▸ **TASK INSTRUCTIONS**:
An unchanged copy of all the lines below is expected, and it should contain no pictures.

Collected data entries
__________________________________________________

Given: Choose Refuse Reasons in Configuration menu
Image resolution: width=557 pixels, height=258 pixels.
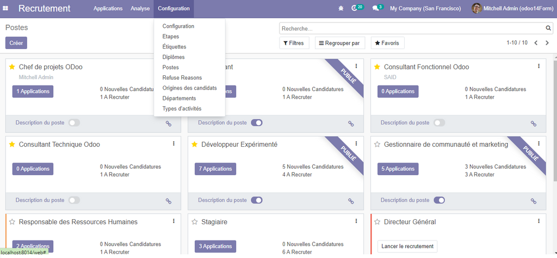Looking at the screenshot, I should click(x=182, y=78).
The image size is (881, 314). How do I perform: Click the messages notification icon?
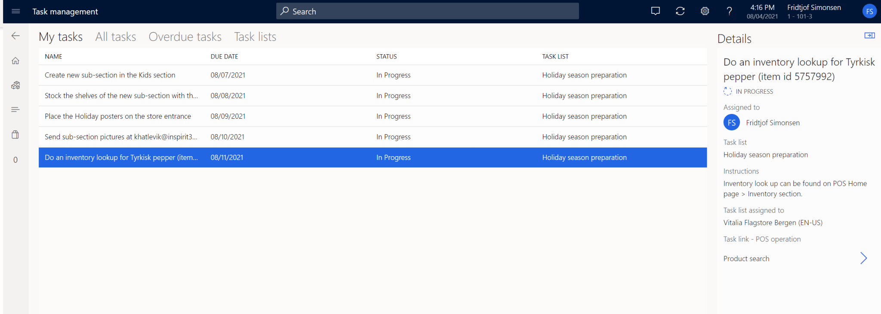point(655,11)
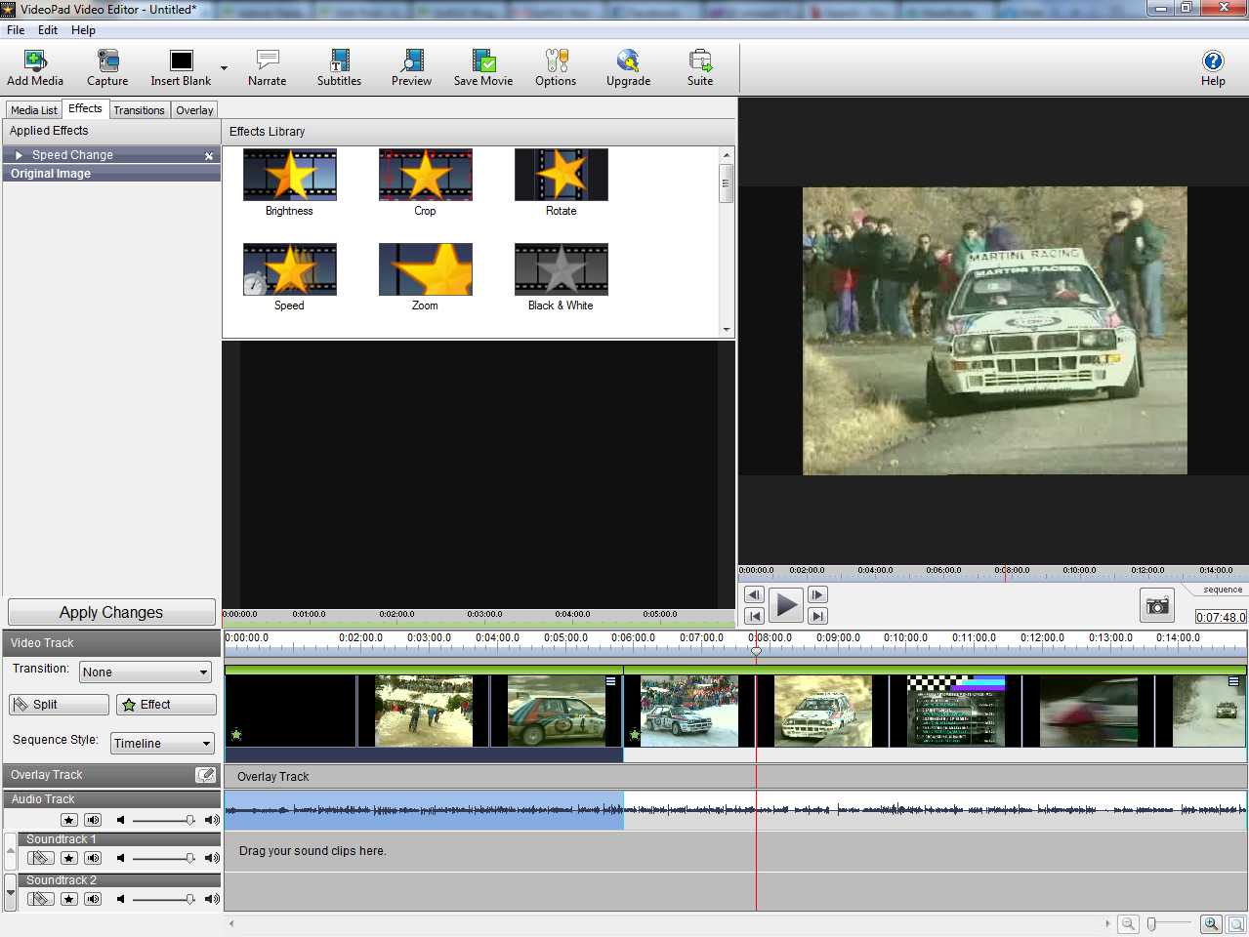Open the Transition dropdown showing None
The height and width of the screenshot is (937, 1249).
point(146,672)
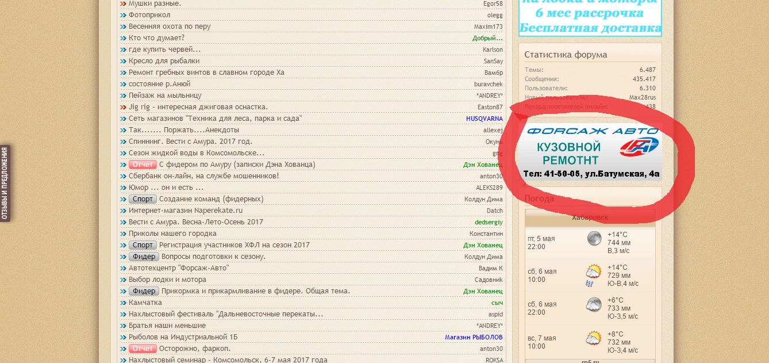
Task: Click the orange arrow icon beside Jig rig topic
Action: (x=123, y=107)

__________________________________________________

▸ **RESULT OF THIS EXERCISE**:
Given: Choose Refuse Reasons in Configuration menu
Image resolution: width=557 pixels, height=258 pixels.
Looking at the screenshot, I should click(x=182, y=78).
The image size is (881, 314). How do I perform: Click the messages notification icon?
point(655,11)
Open the Transition dropdown showing None
The height and width of the screenshot is (937, 1249).
point(146,672)
Task: Click the orange arrow icon beside Jig rig topic
Action: (x=123, y=107)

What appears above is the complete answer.